More than halfway through his third NHL season, Bo Horvat has a pretty good idea of what's waiting for him after each game.
The Vancouver Canucks centre has a few minutes to decompress before meeting with the media to dissect what just took place, be it good or bad. Then there's possibly a workout or a meal, but at some point during the familiar routine his cellphone will buzz with a text message.
His father Tim has watched the game — three times zones away when the Canucks are at home — in Rodney, Ont., and is offering a frank assessment.
"He waits up and gives me his opinion," Horvat said of his dad's messages, before adding with a smile: "Sometimes you don't like it. Sometimes you choose not to respond to it.
"But for the most part it's positive."
Tim Horvat likely hasn't been too disappointed this season with the play of his 21-year-old son, who leads the Canucks in scoring with 15 goals and 18 assists through 52 games.
Bo Horvat, who started the campaign as a surprising member of the fourth line, is now a lynchpin for Vancouver. Many viewed Horvat as a checker with some offensive upside when he was selected ninth overall at the 2013 NHL draft — a serviceable player, but not one expected to put up significant points or drive the play.
Horvat had other ideas.
"I'm not satisfied with being a third-line centre, nor should anybody," he said. "Everybody should push to be better, everybody should push to want more.
"That's the biggest thing for me, to prove to myself and prove to everybody else I could do it."
Canucks head coach Willie Desjardins insists he didn't his put his expectations for Horvat in a box, but there were times earlier this year when he was only seeing around 15 minutes of action a night.
Horvat has since gained a lot more trust — he now gets power-play time — and there's no denying his chemistry with linemate Sven Baertschi.
"The one thing you try not to do as a coach is put limits on guys," said Desjardins. "You don't put a limit on him and say: 'Bo's only capable of this."'
What impresses Vancouver defenceman Luca Sbisa the most is how much the six-foot, 223-pound Horvat's skating has improved since he entered the league at 19 in 2014-15.
"I think guys are still underestimating how fast he is," said Sbisa. "He burns a lot of guys wide. He's a powerful guy with a big body and silky hands.
"He's got a lot of tricks up his sleeve and it's been really fun to watch him develop."

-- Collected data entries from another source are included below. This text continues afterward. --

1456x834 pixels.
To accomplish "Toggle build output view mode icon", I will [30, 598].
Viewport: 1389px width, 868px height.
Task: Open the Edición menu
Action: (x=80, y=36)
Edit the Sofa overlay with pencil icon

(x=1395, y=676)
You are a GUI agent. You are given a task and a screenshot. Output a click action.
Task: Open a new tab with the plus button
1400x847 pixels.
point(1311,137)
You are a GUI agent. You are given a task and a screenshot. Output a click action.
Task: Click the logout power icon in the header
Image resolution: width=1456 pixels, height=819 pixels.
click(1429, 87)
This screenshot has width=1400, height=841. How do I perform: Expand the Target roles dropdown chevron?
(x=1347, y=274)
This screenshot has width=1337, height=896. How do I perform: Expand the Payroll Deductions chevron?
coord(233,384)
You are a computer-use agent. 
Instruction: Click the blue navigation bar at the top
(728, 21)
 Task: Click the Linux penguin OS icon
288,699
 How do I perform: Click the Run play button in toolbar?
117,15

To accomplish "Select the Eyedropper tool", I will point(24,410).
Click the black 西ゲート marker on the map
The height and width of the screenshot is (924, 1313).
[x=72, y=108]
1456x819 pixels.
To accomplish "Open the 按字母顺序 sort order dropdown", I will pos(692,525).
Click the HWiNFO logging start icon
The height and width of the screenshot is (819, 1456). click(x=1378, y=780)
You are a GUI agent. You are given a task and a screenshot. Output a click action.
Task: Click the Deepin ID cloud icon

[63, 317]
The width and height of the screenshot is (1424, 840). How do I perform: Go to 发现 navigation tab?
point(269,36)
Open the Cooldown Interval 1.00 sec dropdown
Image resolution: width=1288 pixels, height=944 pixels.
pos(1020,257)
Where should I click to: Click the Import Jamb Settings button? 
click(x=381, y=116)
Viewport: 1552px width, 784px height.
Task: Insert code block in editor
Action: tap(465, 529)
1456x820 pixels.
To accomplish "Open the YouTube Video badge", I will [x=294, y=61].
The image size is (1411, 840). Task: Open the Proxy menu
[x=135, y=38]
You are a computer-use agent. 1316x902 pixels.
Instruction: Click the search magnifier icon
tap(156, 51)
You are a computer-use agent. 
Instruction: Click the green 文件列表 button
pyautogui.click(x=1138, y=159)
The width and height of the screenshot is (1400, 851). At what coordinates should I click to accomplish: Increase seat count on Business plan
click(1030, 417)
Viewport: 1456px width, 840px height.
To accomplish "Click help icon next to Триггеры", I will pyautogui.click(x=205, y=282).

The rise has been so impressive that Horvat was Vancouver's lone representative at the NHL all-star game, an honour that confirmed once and for all he belongs among the league's elite.
"It set in that I did deserve to be there," he said. "I've worked hard for it."
If he keeps it up, Horvat could be the first player not named Henrik or Daniel Sedin to lead the Canucks in scoring since 2006. Part of that comes down to the fact the talented twins are starting to show their age at 36, but both Sedins have said it will be good for the organization when younger players push them for key minutes.
"It has to be earned. It can't be just given," said Horvat, who is in the final year of his entry-level contract and set to become a restricted free agent this summer. "That's something the guys and myself have to try to do — try to overtake (the Sedins) and try to push ourselves."
Like many Canadian kids, Horvat dreamed of lacing up his skates in the NHL. But unlike many youngsters, he went to an extreme before he was even a teenager by leaving Rodney, a small town about 60 kilometres southwest of London, to live with billets in Toronto at the age of 12 in order to play a higher level of minor hockey.
"It was really tough being away from your friends and family," he said. "But I think it really matured me as a person."
That maturity helped him last season when Horvat went 27 games without a goal. He never showed a crack during those struggles, at least on the surface, and rebounded in the second half as the Canucks let their youngsters learn on the job, finishing with 13 goals and 17 assists over the final 43 games.
He's on pace for 52-point campaign in 2016-17 as Vancouver, which has lost three in a row, looks to stay in the Western Conference playoff chase with what could be a season-defining six-game road trip set to begin Tuesday in Nashville.
"(The goal drought) made me the player I am right now," said Horvat. "I've been there, done that with the mental side of it where I had to fight through that adversity. Having that early in my career really helped me and pushed me to be better."